Snow and glaciers also contributed to water resources, while providing ecosystems for a range of life, including taonga species.
"While we still get snow every year during winter and spring, and warmth and melt every summer, it's the balance between winter and summer that is becoming less equitable," he said.
"These really strong summers and the marine heatwaves that we're getting during the warmest time of year... that is dramatically driving the situation toward a negative mass balance."
Climate scientist Professor Jim Salinger said it was notable that three of the largest marine heatwave events had all occurred within the last five years.
Among natural variables, he said our heating of the planet had been playing a part in warming up seas.
"Climate change means global and regional oceans are warmer than they used to be."

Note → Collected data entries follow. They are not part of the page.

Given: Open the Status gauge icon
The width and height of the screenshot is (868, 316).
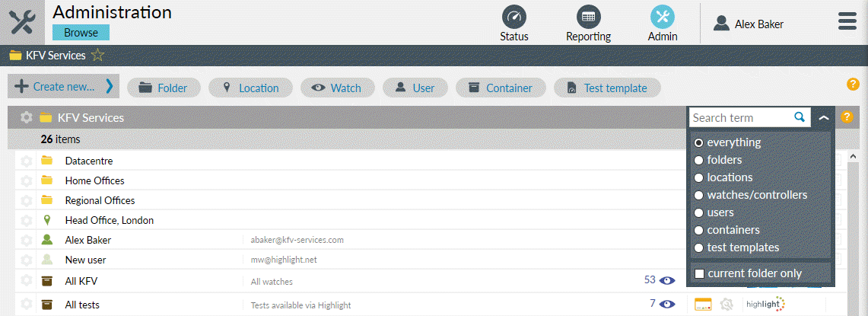Looking at the screenshot, I should click(514, 17).
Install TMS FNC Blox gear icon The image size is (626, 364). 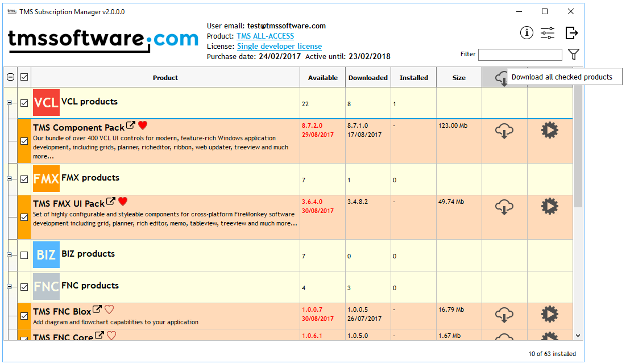549,314
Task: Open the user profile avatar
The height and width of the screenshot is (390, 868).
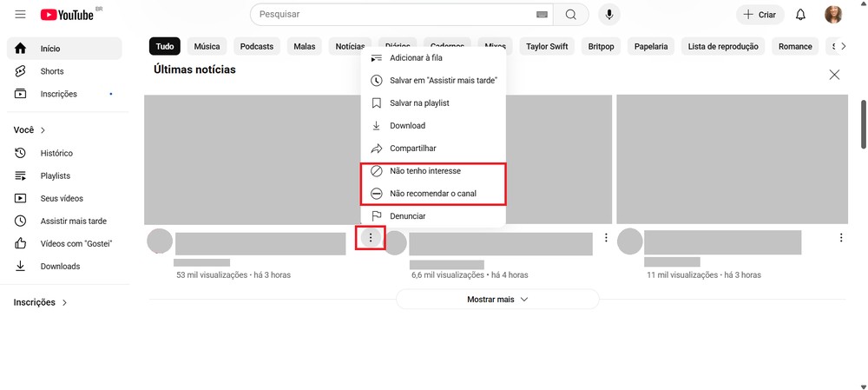Action: click(833, 15)
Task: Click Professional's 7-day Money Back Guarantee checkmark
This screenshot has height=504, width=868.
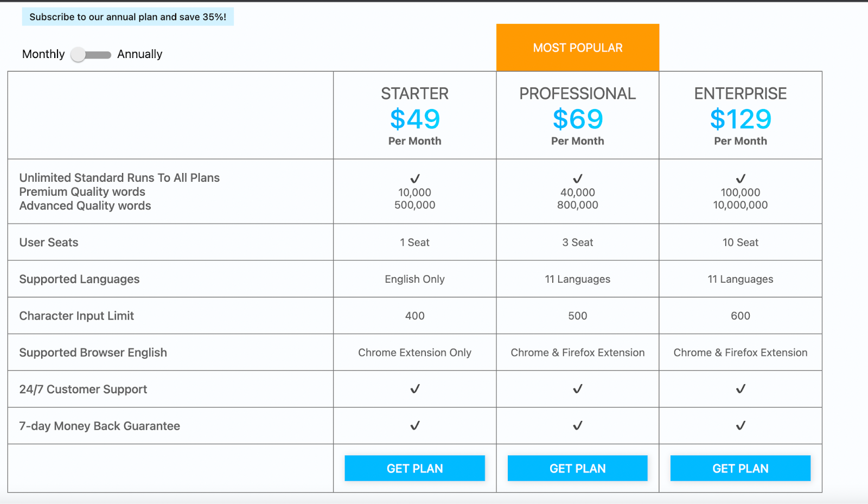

Salinger's own work on glaciers has also implicated another key driver in their decline: a climate indicator of storminess in the Southern Ocean, called the Southern Annular Mode (SAM).
In its positive phase, the SAM was associated with relatively light winds and more settled weather over New Zealand latitudes, along with calmer ocean waters.
"And we've had two things this year: a La Niña and a strongly positive SAM," he said, adding that yet another storm-blocking anti-cyclone was on its way.
Meanwhile, new research has found that, by 2100, the 40-odd marine heatwave days we currently see in a normal year will increase to between 80 days in a low-emissions, best-case scenario – and a worst-case 170 days.
For some regions, such as the southern tip of the South Island, there was also a high chance that marine heatwaves began to last more than a year.
The research, carried out as part of the Deep South national science challenge, also explored intensity of future marine heatwaves.
For coastal waters, average marine heatwave intensities could increase by between 20 per cent and 100 per cent. For the North Island, this meant an average marine heatwave could be between 0.5C and 2C more intense than today.
"The impacts of climate change are happening all around us and New Zealand isn't immune," research lead and Niwa ocean modeller Dr Erik Behrens said.
"We're just coming off the back of one of our most intense marine heatwaves, like what we experienced in 2017. Our work indicates that this will start to become the norm as time goes on."
"Marine heatwaves can have significant impacts both at sea and on land. They kill off corals, disturb ecosystems, and can also pose a problem for fishing and aquaculture, as well as contributing to land heatwaves and climate extremes across the country."
Particularly interesting, he added, was a disparity between regions, with some coastal areas predicted to experience a much bigger intensity, frequency and duration of warming seas than others.
"This is important to know so we can focus our efforts in helping marine ecosystems adapt to these changing conditions."